5. What should companies consider when making their choice?

Given the multitude of solutions, the danger lies in investing in stand-along solutions that are not adequately networked with other enterprise systems. This makes it difficult to obtain a 360-degree view of customers. However, a complete customer contact history is the basis for good customer service. No customer today wants to explain for the fifth time why they’re calling or give a long-winded explanation of what product they have. Customers expect companies to store this information centrally and be able to access it in the event that a customer contacts them – regardless of whether they call a service employee by phone, send an email, or use chat.

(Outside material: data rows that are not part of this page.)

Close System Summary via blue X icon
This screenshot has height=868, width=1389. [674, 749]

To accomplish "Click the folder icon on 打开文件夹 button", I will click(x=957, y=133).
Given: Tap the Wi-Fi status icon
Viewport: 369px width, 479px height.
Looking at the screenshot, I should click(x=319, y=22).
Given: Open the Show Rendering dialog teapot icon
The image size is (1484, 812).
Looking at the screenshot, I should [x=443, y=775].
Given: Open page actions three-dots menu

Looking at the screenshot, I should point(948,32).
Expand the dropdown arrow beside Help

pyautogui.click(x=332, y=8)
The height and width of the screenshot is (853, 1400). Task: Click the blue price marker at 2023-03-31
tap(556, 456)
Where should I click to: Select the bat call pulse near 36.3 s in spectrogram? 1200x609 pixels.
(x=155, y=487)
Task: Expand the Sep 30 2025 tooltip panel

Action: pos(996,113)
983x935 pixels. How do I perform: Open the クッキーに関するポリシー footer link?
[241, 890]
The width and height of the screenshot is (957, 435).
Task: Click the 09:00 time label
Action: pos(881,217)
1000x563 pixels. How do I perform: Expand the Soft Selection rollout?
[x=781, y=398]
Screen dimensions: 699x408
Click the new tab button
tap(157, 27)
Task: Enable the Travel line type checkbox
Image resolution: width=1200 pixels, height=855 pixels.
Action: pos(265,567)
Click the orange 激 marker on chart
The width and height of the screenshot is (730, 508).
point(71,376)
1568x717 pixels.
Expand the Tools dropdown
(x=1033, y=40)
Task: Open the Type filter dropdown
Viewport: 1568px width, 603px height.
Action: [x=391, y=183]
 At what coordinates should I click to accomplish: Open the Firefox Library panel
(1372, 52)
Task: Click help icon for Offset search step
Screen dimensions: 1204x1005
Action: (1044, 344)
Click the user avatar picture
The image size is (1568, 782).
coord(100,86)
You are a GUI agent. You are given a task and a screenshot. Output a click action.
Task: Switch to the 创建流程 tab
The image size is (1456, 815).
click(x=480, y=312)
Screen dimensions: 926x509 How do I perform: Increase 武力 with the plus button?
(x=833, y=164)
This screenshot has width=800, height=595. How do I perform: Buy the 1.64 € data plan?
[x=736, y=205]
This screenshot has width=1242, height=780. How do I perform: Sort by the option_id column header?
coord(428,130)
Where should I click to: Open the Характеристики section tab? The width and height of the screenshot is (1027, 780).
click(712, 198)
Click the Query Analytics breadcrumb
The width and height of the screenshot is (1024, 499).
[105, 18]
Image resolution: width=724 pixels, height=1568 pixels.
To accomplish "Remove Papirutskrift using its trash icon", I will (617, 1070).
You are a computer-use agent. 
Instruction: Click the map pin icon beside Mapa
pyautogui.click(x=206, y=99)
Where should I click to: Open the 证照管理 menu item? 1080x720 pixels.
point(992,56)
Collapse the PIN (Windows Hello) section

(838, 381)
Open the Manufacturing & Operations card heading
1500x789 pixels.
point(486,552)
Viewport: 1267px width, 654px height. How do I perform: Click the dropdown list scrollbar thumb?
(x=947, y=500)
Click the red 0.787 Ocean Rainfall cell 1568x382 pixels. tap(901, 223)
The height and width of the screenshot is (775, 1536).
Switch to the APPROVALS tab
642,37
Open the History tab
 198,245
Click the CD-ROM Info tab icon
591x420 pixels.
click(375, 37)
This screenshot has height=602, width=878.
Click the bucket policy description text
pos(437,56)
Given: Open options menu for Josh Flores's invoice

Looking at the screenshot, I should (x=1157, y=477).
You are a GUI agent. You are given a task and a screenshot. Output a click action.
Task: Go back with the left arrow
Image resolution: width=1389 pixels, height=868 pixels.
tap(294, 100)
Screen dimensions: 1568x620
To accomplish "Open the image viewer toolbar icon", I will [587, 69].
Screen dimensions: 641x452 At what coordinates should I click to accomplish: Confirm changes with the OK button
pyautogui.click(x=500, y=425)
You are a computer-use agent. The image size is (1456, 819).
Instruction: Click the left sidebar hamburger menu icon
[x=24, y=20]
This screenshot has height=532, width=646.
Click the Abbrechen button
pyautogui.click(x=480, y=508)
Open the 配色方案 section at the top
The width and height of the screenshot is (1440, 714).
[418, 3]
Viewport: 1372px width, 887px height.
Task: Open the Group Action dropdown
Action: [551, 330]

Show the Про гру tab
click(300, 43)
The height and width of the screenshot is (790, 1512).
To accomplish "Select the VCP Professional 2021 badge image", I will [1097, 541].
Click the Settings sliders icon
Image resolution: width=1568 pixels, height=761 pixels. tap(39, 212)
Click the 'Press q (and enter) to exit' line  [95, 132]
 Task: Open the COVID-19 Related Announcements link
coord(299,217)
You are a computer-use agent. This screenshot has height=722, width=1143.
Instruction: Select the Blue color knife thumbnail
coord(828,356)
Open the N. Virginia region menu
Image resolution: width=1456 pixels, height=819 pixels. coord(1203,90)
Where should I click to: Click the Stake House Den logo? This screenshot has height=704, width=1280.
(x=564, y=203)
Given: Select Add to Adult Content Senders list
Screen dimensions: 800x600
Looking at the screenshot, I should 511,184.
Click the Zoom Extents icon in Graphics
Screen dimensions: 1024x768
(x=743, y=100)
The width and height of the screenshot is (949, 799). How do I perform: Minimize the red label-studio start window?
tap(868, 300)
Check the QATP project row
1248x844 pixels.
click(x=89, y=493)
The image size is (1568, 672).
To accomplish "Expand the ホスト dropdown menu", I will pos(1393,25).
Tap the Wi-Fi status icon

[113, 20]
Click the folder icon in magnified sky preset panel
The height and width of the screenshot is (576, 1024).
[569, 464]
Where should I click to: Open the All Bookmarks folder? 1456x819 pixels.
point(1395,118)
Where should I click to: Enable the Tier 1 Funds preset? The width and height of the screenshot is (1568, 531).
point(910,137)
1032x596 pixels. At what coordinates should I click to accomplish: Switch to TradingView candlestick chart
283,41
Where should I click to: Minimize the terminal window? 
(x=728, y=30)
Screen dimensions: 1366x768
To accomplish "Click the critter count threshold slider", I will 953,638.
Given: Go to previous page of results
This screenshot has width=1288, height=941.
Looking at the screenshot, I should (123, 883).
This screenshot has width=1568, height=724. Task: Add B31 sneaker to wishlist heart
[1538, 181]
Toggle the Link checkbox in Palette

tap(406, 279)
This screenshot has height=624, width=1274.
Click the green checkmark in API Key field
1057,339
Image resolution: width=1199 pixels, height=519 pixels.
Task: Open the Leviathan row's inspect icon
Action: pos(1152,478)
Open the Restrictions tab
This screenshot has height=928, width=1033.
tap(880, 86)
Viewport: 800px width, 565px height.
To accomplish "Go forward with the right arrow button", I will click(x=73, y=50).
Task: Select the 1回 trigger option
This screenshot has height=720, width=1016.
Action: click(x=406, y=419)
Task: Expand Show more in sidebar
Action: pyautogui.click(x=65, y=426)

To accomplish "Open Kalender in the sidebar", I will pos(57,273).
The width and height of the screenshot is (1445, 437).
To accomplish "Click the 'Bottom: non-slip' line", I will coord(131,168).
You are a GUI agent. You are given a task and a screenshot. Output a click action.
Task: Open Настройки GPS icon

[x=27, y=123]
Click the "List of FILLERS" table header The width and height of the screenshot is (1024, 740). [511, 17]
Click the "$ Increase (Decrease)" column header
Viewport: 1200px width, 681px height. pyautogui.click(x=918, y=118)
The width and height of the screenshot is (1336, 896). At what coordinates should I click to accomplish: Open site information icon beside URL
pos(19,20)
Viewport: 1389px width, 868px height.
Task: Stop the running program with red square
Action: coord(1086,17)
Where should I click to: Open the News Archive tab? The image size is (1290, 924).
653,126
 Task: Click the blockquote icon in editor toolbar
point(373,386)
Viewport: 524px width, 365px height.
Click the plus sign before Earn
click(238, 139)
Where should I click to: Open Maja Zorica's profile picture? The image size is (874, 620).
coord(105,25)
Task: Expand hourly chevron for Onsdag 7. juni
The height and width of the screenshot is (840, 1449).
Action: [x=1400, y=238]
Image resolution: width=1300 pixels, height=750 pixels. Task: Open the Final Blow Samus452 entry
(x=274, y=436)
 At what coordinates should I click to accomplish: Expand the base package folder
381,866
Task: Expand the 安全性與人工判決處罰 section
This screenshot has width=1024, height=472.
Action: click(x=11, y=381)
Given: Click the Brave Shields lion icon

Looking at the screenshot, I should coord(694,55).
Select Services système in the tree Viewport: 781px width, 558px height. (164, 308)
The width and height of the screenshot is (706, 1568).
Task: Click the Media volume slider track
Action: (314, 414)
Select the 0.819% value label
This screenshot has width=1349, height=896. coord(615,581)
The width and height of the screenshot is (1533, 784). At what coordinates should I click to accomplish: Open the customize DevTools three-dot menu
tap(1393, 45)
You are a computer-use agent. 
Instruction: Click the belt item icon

11 tips for selecting the right customer service software

  • Make sure that the customer service software has interfaces to important enterprise systems in order to access relevant data.
  • If you are internationally active, the customer service solution should be multilingual, i.e. offer a single user interface in different languages, as well as be able to process different languages in written response management.
  • Be sure that the software can keep pace with your company’s growth. A scalable software solution gives you investment security.
  • Opt for multi-channel and omni-channel solutions. This ensures a uniform workflow and efficient staffing. In addition, service staff can easily switch the communication channel if needed and obtain a complete customer contact history across all communication channels.
  • Contact avoidance is NOT a relevant investment criterion for customer service software.
  • Critically evaluate whether the software can actually help you give customers the right answer faster and thus contribute to the customer experience. Avoid virtual digital assistants and chatbots when these offer no real added value.
  • Check whether the software is already successfully in use at other companies and what their experiences with it are. You don’t want to use your customers as a guinea pig.
  • Look for a user-friendly surface. This slashes the time your employees need to become familiar with it and avoids operating errors.
  • Make sure that your customer service solution will allow you to gradually automate your customer service, with an eye to a good customer experience.
  • If you’re looking to implement an AI-based solution, consider how quickly the customer service software can be trained. The most advantageous systems are those that rely on vector-based algorithms that require only a small amount of training data (roughly 30 documents per category).
  • Truly good customer service software is rounded off by a transparent reporting system. This provides executives with a quick overview of all relevant facts and figures in real time and enables them to react quickly, if needed.

Conclusion

Recent years have seen customer service become considerably faster and more complex thanks to new digital channels and significantly increased inquiry volumes. At the same time, service managers and contact center managers are facing considerably increasing communication demands by customers.

The use of customer service software is imperative in order to be able to offer high quality and uniform customer service in this delicate area and achieve success in all relevant KPIs. Here, it is crucial that all the channels relevant to one’s target group be covered. Phone, email, social media, messaging services and live chats, as well as letters and faxes – yes, these are still used today in isolated instances – should ideally be handled via centralized omni-channel customer service software. The software should be able to “grow”, network with other important enterprise systems and offer opportunities for step-by-step automation, all with the customer experience in mind. Artificial intelligence-based systems offer great potential here, provided they have precise speech and topic recognition.

Customer service is increasingly becoming a success factor in industry competition. Today’s customers are migrating ever faster since the transparency of the internet makes it instantly possible to find an alternative. By contrast, the use of modern, intelligent and intuitive customer service software can help develop customer service into a true USP, enabling businesses to develop a competitive advantage that has long-term positive effects on a company’s economic success.